Bozell: NBC CEO Robert Wright Is Mr. Wrong

November 19th, 2006 11:45 AM

In his culture column this week, Brent Bozell takes apart a Wall Street Journal op-ed by NBC chieftain Robert Wright, entitled "Federal Censorship Commission," warning that the threat of fines from the FCC has created a “climate of self-censorship,” an unmistakable “chill in the airwaves,” in which “the viewing public is the biggest loser.” In reality, the FCC moves extremely slowly (it's still puzzling over scenes on "NYPD Blue"), and the networks see them as a nuisance for their lawyers to bore to death with motions. Bozell writes of Wright:

He lauds his own talent at prediction, and how he warned in the same newspaper in 2004 that the titans of “creative integrity” in Hollywood would look less obscene than those who would urge the government to punish the broadcasting of obscenity. (How Orwellian: freedom is slavery, and opposing obscenity is obscene.)
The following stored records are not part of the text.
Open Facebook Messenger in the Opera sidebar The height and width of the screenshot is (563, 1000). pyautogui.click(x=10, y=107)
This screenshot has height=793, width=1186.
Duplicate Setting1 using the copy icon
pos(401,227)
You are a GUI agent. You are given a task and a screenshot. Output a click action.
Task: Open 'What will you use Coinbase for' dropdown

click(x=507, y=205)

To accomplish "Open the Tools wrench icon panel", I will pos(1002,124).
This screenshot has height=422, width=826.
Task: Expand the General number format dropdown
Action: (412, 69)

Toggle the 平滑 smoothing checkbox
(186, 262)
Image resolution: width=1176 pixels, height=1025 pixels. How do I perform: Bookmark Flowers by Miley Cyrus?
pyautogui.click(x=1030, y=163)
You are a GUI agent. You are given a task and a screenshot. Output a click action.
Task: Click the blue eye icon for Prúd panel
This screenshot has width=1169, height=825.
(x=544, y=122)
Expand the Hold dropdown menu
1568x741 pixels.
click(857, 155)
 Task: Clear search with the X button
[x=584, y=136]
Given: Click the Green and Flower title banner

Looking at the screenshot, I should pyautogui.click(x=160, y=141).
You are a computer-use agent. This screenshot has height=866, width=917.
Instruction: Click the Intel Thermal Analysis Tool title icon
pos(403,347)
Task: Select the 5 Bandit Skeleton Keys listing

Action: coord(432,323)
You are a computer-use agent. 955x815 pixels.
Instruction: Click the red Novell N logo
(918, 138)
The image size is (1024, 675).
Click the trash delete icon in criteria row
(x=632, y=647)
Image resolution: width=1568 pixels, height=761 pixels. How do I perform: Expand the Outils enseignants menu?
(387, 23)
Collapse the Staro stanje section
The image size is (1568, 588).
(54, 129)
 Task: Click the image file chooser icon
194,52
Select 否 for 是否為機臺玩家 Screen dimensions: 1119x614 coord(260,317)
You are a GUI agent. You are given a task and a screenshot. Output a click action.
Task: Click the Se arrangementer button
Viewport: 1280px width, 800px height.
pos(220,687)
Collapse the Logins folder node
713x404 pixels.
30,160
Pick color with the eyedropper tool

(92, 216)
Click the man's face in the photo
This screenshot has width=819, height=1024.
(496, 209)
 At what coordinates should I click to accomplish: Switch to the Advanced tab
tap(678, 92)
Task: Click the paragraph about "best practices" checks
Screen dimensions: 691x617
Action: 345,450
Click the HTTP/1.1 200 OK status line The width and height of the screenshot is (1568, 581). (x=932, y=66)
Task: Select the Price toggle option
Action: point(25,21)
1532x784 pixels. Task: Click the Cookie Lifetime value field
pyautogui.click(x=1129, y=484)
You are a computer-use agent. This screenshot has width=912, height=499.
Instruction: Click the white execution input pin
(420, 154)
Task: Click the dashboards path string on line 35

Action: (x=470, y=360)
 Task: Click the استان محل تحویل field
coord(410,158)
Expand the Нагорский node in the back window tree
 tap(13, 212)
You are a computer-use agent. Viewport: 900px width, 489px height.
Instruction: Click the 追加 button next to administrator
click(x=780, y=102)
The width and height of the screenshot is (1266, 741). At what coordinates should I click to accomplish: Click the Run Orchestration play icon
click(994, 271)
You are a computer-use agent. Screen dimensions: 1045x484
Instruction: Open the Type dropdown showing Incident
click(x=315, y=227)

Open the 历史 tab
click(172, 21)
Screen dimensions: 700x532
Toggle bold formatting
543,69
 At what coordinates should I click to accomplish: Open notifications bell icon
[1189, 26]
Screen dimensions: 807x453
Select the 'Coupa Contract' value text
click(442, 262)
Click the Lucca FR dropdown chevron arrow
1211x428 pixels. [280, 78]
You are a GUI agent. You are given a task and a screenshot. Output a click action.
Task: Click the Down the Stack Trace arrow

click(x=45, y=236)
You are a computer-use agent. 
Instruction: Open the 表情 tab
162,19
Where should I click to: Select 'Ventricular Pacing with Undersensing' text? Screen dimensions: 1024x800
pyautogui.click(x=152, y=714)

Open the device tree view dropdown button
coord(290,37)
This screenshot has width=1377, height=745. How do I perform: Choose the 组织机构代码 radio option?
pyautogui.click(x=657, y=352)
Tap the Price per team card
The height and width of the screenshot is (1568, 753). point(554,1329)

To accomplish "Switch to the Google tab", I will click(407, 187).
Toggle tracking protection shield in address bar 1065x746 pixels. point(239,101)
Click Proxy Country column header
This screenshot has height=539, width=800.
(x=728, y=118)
Watch a week of Wright’s NBC and decide if you’ve just watched a schedule full of chilly self-censorship. It’s more likely you’ll set a lot of violence, a lot of sexual themes and scenes, and coarse dialogue, including language that would be edited out of this newspaper, as obscene, if I were to repeat it. You won’t be running for your rhetorical parkas from the chilling effect. The only recent chill discovered on NBC was that company’s Saturday-morning censors slicing any mention of God out of the “Veggie Tales” cartoons for little children.

Wright fancies himself as an enthusiast for Technology as our solution to every problem in television. He suggests that the V-chip blocking technology is a “21st-century solution,” unlike those fines of a “bygone era.” But Wright doesn’t say that his own NBC went for years refusing to provide the “content descriptors” that would enable V-chips in TV sets to work.

Instead, he makes a complete, head-over-heels fool of himself, boasting that broadcasters are “the most responsible, community-focused providers of programming in the business.” This is about as plausible as claiming Janet Jackson’s Super Bowl flash was a public service announcement on the perils of designer clothing.

Wright further argues that the rise of media technology, and the potential absorption of minors in the staggering media choices of 100 cable channels, TiVo recorders, video-on-demand services, and DVDs, why should broadcast networks be saddled with any expectations of community standards, like a “family hour”? Children watch more cable, he says, and “spend time on the Internet with unlimited access to material of every description.” This is really the sixty-something CEO arguing with all the sophistication of a spoiled ten-year-old child: “Why do I have to do the chores? No other kid on the block is doing chores!”